Une AEFE à responsabiliser
Ce rapport va être effectué dans un contexte où l’AEFE est de plus en plus fragilisés financièrement. Avec la coupure budgétaire annoncée l’année dernière (33 millions d’euros, soit environ 10% du budget) qui avait mené le corps enseignant à faire une grève d’une ampleur historique notamment, beaucoup de syndicats et de professeurs manifestent leur inquiétude concernant le futur de l’agence.
Il n’y a cependant pas que le gouvernement Macron qui ait porté atteinte à la santé financière de l’AEFE. En 2009 en effet, alors que Nicolas Sarkozy était au pouvoir, le gouvernement a décidé que la caisse des fonctionnaires ferait payer aux organismes (AEFE comprise, donc) les pensions civiles de ses salariés. Pour compenser cette dépense additionnelle, 120 millions d’euros ont été versées annuellement depuis à l’AEFE. Toutefois, l’agence ayant continué à augmenter son corps d’enseignant, une dette s’est mécaniquement creusée.

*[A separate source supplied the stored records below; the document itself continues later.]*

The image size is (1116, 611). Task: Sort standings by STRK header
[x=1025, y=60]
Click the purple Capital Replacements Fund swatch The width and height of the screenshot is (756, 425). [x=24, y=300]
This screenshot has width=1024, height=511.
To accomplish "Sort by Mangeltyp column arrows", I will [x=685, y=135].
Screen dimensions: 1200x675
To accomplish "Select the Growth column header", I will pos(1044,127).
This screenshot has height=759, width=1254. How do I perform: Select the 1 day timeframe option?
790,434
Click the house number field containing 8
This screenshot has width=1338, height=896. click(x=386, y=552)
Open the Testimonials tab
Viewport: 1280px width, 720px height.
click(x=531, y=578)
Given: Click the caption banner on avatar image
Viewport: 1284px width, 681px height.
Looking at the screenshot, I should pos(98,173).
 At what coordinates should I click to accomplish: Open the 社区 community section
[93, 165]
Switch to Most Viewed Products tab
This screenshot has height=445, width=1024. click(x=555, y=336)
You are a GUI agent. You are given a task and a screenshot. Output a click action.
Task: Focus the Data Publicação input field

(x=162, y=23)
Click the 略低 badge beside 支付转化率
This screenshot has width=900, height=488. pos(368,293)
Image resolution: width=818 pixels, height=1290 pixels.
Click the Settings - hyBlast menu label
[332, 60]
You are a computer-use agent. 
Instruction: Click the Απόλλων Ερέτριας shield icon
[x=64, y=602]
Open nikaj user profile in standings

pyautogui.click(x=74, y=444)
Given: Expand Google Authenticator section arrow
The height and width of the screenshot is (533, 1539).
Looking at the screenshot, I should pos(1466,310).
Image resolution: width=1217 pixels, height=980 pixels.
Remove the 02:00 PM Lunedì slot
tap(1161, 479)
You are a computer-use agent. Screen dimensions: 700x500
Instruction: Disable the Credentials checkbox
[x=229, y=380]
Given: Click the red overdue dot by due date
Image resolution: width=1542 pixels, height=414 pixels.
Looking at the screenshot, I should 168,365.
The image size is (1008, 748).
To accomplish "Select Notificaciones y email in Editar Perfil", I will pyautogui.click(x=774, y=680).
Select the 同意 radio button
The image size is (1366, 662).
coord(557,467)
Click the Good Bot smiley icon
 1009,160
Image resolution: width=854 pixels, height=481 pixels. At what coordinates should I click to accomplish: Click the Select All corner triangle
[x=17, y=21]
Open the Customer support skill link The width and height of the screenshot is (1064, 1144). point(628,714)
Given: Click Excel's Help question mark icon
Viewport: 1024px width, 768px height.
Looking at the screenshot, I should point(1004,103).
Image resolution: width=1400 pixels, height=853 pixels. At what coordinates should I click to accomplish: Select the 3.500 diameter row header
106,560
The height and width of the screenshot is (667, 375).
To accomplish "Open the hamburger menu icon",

« Le fond de roulement de l’AEFE permettait largement de supporter ces 33 millions de coupures budgétaires, insiste la députée Cazebonne, c’est l’association des 33 millions et du déficit structurel de la pension civile qui ont eu les conséquences que nous connaissons ». Aussi, la situation financière difficile de l’AEFE est, au moins en partie, due à une mauvaise gestion pour la députée. « On peut se poser la question : est-ce à l’État français de combler des déficits, dès lors où l’on n’a pas pris, en amont, un certain nombre de mesures pour les éviter ? C’est la question que je pose ».
« Chacun prendra ses responsabilités », aucun manque de cohérence
L’équipe gouvernementale avait étonné en faisant un changement majeur sur le statut des enseignants détachés mi-septembre et en annonçant une réforme de l’AEFE cet automne. Certains s’étaient donc questionnés sur l’utilité du rapport Cazebonne si les décisions allaient être prises avant sa remise. « Je ne vous apprends pas que le dernier jour d’automne est le 21 décembre » a-t-elle tenté. C’est un fait, mais il est tout de même permis de douter que les six jours qui sépareront la fin de l’automne et la remise du rapport suffiront à prendre pleinement connaissance de son contenu—et ce, si Emmanuel Macron décide d’attendre le 21 décembre pour annoncer sa réforme, chose que rien n’oblige.
« On peut engager des réformes à court terme et avoir une vision plus longue; moi ma vision est à long terme » s’est défendue la députée. Il faut donc comprendre que le gouvernement travaille à deux vitesses parallèles : une sur les réformes immédiates, et une autre sur la vision dans la durée. « Je suis de la branche législative, je ne suis pas de l’exécutif—j’ose croire que les deux se coordonneront ». Nous aussi.